Okay, that probably IS never said, but among my vast array of Unusual Gigs this was probably one of the UnusualIST, also one of the most nerve-wracking. It was my Nan's 90th Birthday Party and so I'd be playing not just to a crowd of old ladies, but MY ENTIRE FAMILY! Cousins, Aunts and Uncles, Brothers And Sisters - THE LOT!

The nerves were enhanced by the fact that I was going to have to learn some suitable songs. Clearly "Fucking Hippy" wasn't going to go down spectacularly well (my Nan was deaf, but not THAT deaf) so I set to learning some Music Hall songs.
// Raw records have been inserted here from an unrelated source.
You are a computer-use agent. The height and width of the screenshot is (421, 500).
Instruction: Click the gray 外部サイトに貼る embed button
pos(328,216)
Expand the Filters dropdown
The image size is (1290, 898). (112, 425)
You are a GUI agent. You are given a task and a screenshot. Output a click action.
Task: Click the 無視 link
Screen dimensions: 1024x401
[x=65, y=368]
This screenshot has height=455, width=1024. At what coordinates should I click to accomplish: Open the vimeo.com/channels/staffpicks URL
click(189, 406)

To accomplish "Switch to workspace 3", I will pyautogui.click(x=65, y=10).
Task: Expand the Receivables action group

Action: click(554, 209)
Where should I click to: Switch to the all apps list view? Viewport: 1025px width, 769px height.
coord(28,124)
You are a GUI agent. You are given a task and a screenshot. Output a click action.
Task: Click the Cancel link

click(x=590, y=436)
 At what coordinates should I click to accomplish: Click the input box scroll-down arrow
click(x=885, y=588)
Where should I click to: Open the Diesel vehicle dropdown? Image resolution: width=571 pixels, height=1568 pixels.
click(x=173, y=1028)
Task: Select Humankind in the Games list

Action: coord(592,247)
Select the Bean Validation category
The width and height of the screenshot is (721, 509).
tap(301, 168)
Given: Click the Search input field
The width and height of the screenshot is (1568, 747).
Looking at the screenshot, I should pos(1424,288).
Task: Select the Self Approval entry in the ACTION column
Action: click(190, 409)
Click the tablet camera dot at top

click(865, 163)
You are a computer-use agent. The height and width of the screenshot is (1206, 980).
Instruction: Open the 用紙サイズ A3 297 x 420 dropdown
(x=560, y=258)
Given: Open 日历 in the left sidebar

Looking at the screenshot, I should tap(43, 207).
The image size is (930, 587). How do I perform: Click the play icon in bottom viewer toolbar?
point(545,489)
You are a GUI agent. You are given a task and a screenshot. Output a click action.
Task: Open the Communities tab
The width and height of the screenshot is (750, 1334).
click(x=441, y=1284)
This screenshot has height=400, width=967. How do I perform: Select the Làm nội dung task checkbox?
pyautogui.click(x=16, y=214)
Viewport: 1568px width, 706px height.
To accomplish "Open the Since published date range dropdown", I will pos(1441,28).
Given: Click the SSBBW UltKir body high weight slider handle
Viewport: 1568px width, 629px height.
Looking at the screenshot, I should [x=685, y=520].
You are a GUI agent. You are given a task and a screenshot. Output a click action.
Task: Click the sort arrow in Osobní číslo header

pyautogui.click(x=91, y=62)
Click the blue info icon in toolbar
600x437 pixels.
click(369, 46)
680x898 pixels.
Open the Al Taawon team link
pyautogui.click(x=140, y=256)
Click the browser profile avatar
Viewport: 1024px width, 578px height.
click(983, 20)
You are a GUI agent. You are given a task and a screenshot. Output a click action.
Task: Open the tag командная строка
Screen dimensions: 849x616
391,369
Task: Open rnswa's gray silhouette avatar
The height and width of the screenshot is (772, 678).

When I was little I'd spent HUGE swathes of the School Summer Holidays round at both my Nans' houses (two Nans, not multiple properties) watching the LENGTHY seasons of Old Comedy Films they used to show on BBC2 in the afternoons. I'm not sure that they do that any more, but back then you'd always get THEMED films throughout the holidays. I distinctly remember it being Will Hay films one year, George Formby another. ALSO my other Nan had a large repertoire of Old Music Hall Songs that she'd sing to us ("My Old Man Said Follow The Van", "Has Anybody Here Seen Kelly?", that sort of thing) so re-learning them was like revisiting some of the lovelier parts of my childhood. It was brilliant.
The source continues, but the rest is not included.